- **Brano**:
Nel 2019 la superficie agricola destinata alla coltivazione di seminativi e’ diminuita, rispetto al 2010, sia in Italia (-2,9%) che nell’Unione europea (-2,7%), a vantaggio delle colture legnose, dei prati permanenti e dei pascoli. Lo rileva l’Istat.
Tra il 2010 e il 2020, sul complesso delle superfici coltivate a cereali cresce l’importanza relativa del frumento duro (dal 36,9% al 40,3%) e del frumento tenero (dal 15,8% al 16,7%), scende quella del mais (dal 26,7% al 20,1%). Il 31,4% delle aziende agricole che coltivano cereali ha dichiarato di non aver subito alcun impatto dall’emergenza sanitaria da Covid-19.

- **Consegna**: Stampa la parte del brano sulle coltivazioni agricole compresa tra le parole "Nel 2019 la" e le parole "sanitaria da Covid-19.", entrambe incluse.

- **Dati registrati**:
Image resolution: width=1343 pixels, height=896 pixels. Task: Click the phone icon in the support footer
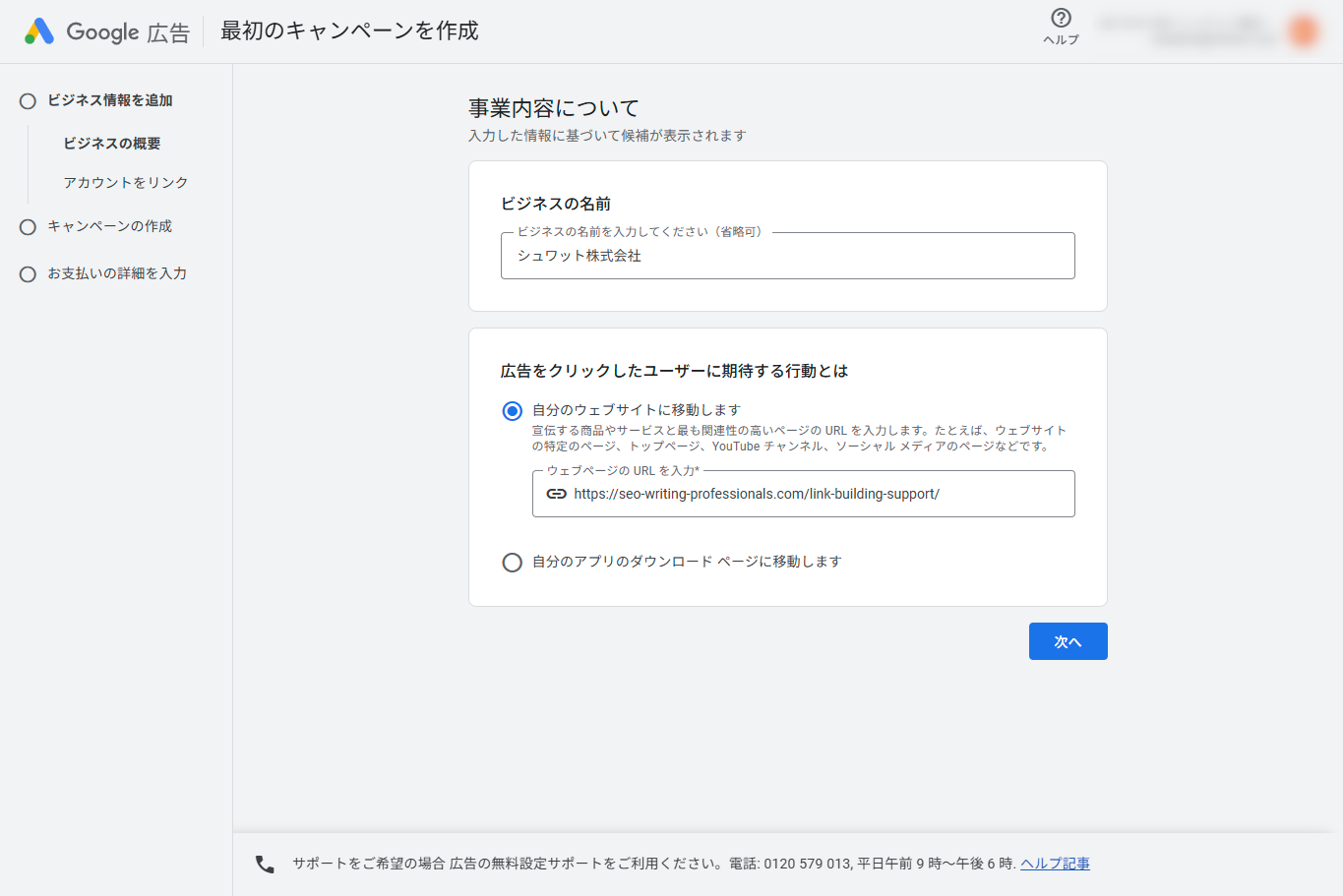263,863
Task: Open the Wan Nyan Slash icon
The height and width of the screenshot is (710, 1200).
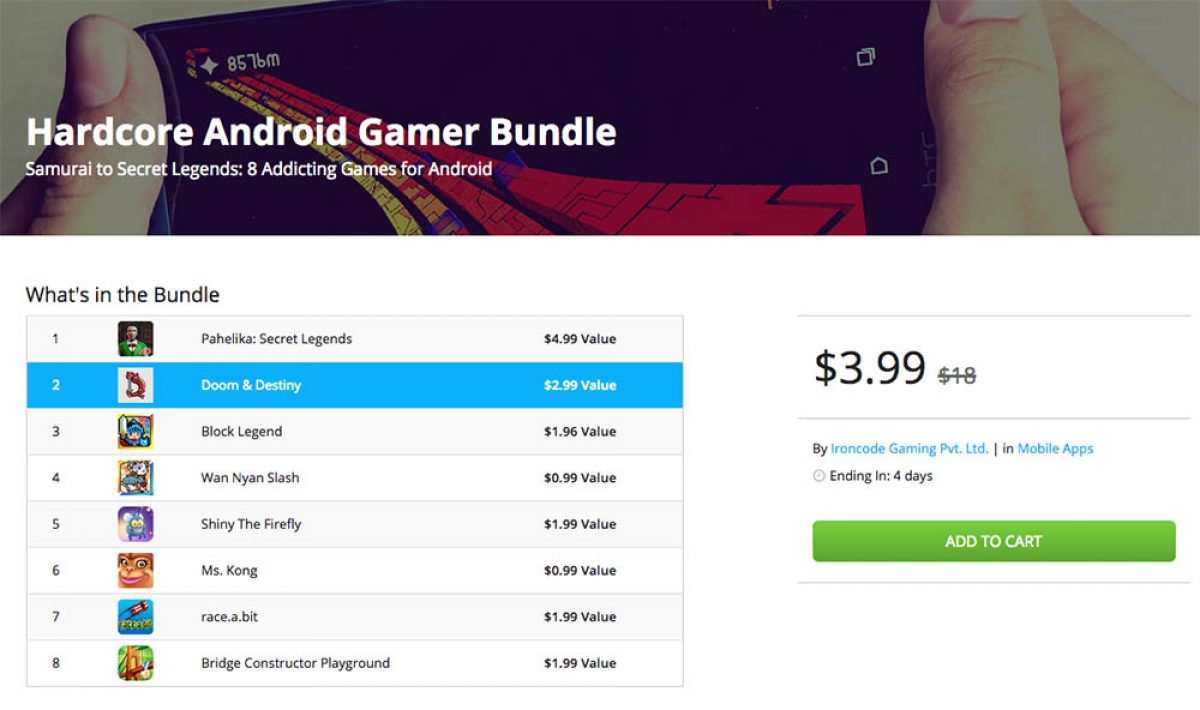Action: coord(135,478)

- **Risposta all'esercizio**:
Nel 2019 la superficie agricola destinata alla coltivazione di seminativi e’ diminuita, rispetto al 2010, sia in Italia (-2,9%) che nell’Unione europea (-2,7%), a vantaggio delle colture legnose, dei prati permanenti e dei pascoli. Lo rileva l’Istat.
Tra il 2010 e il 2020, sul complesso delle superfici coltivate a cereali cresce l’importanza relativa del frumento duro (dal 36,9% al 40,3%) e del frumento tenero (dal 15,8% al 16,7%), scende quella del mais (dal 26,7% al 20,1%). Il 31,4% delle aziende agricole che coltivano cereali ha dichiarato di non aver subito alcun impatto dall’emergenza sanitaria da Covid-19.